EXERCISE AIM :: Starting at the line containing "Click coin icon for 配信を120分視聴しよう mission" and ending at the end of the entries, give those entries as a two-column CSV with the headers text and answer. Use one row per entry, and put each field in quotation marks with its line breaks replaced by spaces.

DATA SECTION ::
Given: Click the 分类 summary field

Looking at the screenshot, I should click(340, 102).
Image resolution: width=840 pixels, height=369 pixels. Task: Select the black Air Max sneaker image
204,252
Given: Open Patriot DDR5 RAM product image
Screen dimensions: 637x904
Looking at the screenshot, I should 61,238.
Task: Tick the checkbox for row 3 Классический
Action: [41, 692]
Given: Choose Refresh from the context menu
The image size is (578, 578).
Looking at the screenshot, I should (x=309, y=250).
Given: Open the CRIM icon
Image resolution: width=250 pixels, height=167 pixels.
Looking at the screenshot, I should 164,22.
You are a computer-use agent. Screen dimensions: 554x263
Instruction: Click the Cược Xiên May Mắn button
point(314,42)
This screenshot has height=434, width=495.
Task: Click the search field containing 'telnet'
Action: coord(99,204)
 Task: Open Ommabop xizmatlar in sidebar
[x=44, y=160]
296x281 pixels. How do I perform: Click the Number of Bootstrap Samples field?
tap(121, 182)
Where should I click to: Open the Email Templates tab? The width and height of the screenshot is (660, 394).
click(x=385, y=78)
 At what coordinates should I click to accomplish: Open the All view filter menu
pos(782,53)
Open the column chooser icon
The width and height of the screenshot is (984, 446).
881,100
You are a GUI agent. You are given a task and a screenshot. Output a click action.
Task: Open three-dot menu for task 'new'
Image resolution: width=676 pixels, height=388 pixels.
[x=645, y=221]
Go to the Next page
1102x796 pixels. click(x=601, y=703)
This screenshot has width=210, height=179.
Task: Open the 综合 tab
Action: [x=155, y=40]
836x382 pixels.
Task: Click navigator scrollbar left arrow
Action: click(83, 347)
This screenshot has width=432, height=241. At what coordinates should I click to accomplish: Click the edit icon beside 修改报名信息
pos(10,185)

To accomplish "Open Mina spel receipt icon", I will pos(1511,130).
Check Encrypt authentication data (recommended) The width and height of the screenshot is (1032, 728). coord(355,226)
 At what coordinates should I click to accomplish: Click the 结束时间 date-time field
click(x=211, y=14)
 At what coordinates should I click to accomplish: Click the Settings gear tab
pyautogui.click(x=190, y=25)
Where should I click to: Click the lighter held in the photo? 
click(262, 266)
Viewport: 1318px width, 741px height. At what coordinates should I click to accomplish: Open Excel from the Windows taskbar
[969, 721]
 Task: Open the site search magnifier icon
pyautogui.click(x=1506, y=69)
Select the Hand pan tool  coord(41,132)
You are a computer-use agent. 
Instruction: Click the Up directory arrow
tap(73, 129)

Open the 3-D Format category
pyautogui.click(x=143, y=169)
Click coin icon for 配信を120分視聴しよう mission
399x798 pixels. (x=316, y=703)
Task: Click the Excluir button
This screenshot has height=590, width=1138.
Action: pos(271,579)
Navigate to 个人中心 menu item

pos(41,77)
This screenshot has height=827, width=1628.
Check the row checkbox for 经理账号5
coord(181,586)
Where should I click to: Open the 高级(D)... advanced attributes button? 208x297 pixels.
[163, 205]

EXERCISE ANSWER ::
text,answer
"Click coin icon for 配信を120分視聴しよう mission","399x798 pixels. (x=316, y=703)"
"Task: Click the Excluir button This screenshot has height=590, width=1138.","Action: pos(271,579)"
"Navigate to 个人中心 menu item","pos(41,77)"
"This screenshot has height=827, width=1628. Check the row checkbox for 经理账号5","coord(181,586)"
"Where should I click to: Open the 高级(D)... advanced attributes button? 208x297 pixels.","[163, 205]"